Truth Be Told: New & Collected Premortems

A forthcoming collection of new and selected epigrams.

In Truth Be Told: New & Collected Premortems, Thomas Farber extends a career-long narrative impulse to cheerfully merciless conclusions. Reverberating with deceptive economy and relentless wit, his subversive brevities evoke French epigrammists, Zen koans, and the pithy wisdoms of Country music. Unflinching, these beyond-short stories insist on the saving grace of language, the consolations of (gallows) humor. Included here as well are the author's three essays appraising the qualities of his ten-year love affair with these retorts, repercussions & wrys.

Advance Praise

Tom Farber's Truth Be Told offers the sort of wicked pleasures to be found in Gustave Flaubert's A Dictionary of Platitudes; here the great fun is (un)leavened by some equally engaging, astute critical prose on the subject of the text: epigrams. The end.

--Binnie Kirshenbaum, author of An Almost Perfect Moment

"With pungent wit and cynical insight worthy of Diogenes, Farber's epigrams cast a cold eye on contemporary manners, morals and mortality. His gimlet observations spare no one, least of all their author. A painfully accomplished performance."

--Stephen Kessler, author of After Modigliani

Tom Farber's Truth be Told does more than compact the world into the essence perceived by its idiosyncratic compositor. It also hints at an expansive hidden narrative of sex, death, joy and despair. In short, as the author presumably prefers all things, it may be an epigramasterpiece."

Melvin Jules Bukiet, author of A Faker's Dozen

Many of us have night thoughts which amaze us with their acuity, brilliance,charm, and we promise ourselves to write them down in the morning. And then we fall asleep. Thomas Farber has the good sense to keep paper and pen by his bed and to note his epigrams before they are lost. I may ask to borrow pen and paper from him, hoping to preserve something like his comedy, cynicism, melancholy--the evidence of a sharp mind's inwardness.

--Herbert Gold, author of Haiti: Best Nightmare on Earth

Like the bright mirror-image of a necklace inlaid with filaments and gems of well-worn experience, this lovingly and thoughtfully tempered treasury of aphorisms will dazzle and soothe readers who try it on. Thomas Farber is a fine, witty jeweler of memory, thought, insight and dream.

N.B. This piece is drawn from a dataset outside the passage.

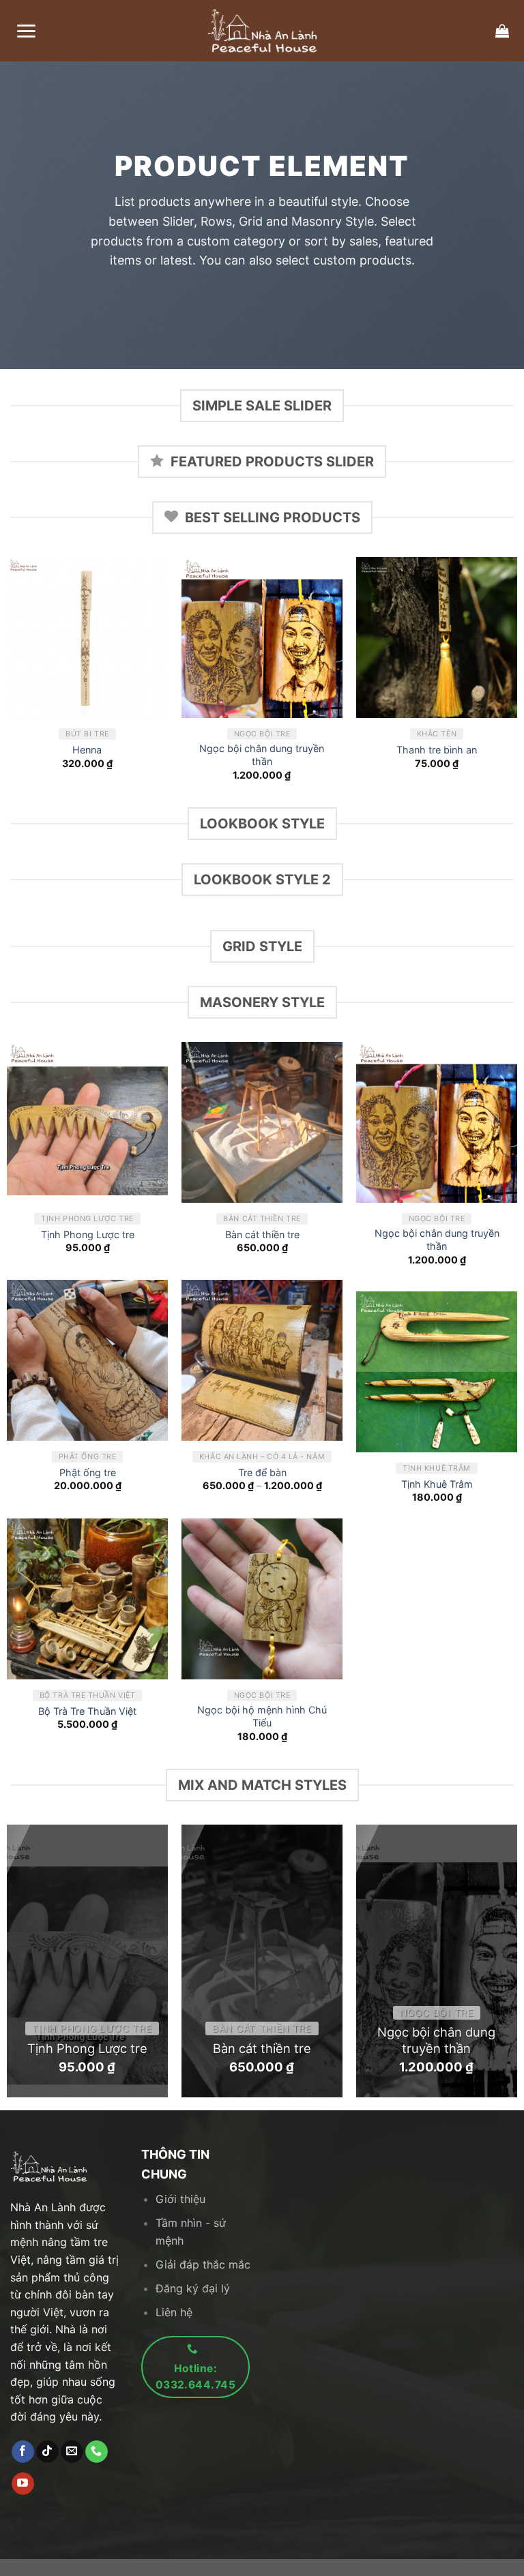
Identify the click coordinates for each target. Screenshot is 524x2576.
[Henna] (87, 637)
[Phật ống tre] (87, 1360)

--Al Young, author of The Sound of Dreams Remembered


Thomas Farber sums it up well, the paradox of writing aphorisms, a process that involves attempting to write something very very big in a format that is very very small: "Such an odd form: to strive for compression, verbal surprise, paradox, shock, rueful acknowledgment, or revelation of moral blindness may bring out one's own oddities … Focusing, laser-like, on a single line—erotics of the irreducible; or working on a tiny canvas, like the 1970s artist who painted imaginary postage stamps." Farber crams a lot into his own sayings, which he refers to as epigrams more often than as aphorisms. Many are miniature novellas—-a glimpse of some hinted-at encounter, a one-sided dialogue with characters only known as 'he' or 'she'... His sayings can be found in the books Truth Be Told and The Twoness of Oneness.